Sunday 23 May 1915, New Romney

 

I was ordered to bring my company here a few days ago. This being Sunday afternoon and a bright and sunny day, I took my motor-cycle and ran over to Dungeness. The ponds were simply teeming with black-headed gulls and numbers of their nests are to be seen among the reeds that fringed the margins. In a space of not more than 16 square yards I counted 13 nests and some of these were almost touching one another. As I approached, the birds sailed lightly up into the breeze uttering a querulous kep-kep-kep, which swelled as the threatened danger increased, until it turned into a chorus of angry, guttural screams.

 

Whether it was a coincidence or not, the ground-colour of the only egg I found on terra firma was decidedly green in hue – matching tolerably well the patch of sage on which it was laid, there being only a mere pretence of a nest. The eggs laid in the more substantial reed-built nests were all, so far as I could see, the more usual stone-brown tints.

 

A stock dove dashed out of the ground in front of me where she almost certainly had a nest in one of the rabbit burrows.

 

Soon after this I was accosted by the bird watcher, Tart, who once satisfied as to my identity very obligingly showed me a number of interesting nests, including those of the common and lesser terns, ringed plover, peewit and thick-knee.

 

The common tern, he said, usually arrives about April 19th - the lesser about a week later. The former commences to lay about May 11 - 13th and are in full swing by the 20th. The small species is 5 to 6 days later. Tart declares that all their eggs, when newly laid, have a rougher texture than when incubation is well-advanced, 'They then have a kind of bloom on them', as he expressed it. Certainly some of the eggs he knew to be 'hard set' seemed to be more glossy than others I saw. I wonder if there is anything in this theory of his?

 

He showed me a ringed plover’s nest near a spot where he had found eggs for three years in succession, each year within a yard of the previous site. This conservatism is usual, but rather curious considering there are about 90 square miles of precisely similar shingle to choose from.[3] The lesser terns are delightfully dainty birds, but appear rather blunt in the tail by comparison with their larger cousins. Their cry of annoyance as they hover over the head of the intruder is a tcheet-tcheet and sometimes tch-tch-tcheet.

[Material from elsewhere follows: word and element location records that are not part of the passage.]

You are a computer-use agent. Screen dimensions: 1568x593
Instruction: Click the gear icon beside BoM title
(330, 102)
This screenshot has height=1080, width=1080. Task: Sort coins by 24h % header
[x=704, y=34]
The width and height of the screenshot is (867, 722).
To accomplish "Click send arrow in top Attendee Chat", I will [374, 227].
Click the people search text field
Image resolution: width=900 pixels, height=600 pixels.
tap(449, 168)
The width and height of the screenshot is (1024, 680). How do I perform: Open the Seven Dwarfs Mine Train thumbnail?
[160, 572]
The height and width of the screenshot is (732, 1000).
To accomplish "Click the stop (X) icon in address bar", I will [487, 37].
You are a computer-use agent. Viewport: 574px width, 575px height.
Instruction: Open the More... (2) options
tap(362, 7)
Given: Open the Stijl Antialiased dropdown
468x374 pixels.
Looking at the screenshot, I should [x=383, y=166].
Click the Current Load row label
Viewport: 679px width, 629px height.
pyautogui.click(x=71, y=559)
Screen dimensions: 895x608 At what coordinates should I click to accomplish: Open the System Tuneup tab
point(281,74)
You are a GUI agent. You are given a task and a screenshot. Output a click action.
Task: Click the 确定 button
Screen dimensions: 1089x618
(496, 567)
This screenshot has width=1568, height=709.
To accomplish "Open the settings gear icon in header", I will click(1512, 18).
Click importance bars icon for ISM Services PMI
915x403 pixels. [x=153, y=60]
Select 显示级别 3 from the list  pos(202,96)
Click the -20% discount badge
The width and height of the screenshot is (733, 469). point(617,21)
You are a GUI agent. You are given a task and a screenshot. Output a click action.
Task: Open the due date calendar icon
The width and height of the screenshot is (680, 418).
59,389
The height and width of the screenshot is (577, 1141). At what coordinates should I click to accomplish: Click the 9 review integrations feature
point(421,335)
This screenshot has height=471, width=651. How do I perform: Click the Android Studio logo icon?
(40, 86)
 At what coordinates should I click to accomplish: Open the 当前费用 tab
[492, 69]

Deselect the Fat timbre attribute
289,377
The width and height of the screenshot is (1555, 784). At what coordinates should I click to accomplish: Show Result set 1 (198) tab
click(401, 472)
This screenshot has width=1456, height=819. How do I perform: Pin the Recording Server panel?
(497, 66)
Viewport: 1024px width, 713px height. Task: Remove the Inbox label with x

The three nests I examined each contained three eggs, as did the majority of those of the common tern.

 

Notes

[1] The two ‘watchers’ at Dungeness, Jack Tart and Fred Austen, were then employed by the RSPB during the breeding season to observe and protect birds at Dungeness. These men and their work at Dungeness are described by Alexander, H.G. (1974) Seventy Years of Birdwatching, T&DA Poyser.

[2]The thick-knee is now known as the stone curlew. Ingram also used a third name, Norfolk plover.

[3] Ingram added at the foot of the page ‘One of the Norfolk plovers had also returned to almost identically the same spot for several years in succession.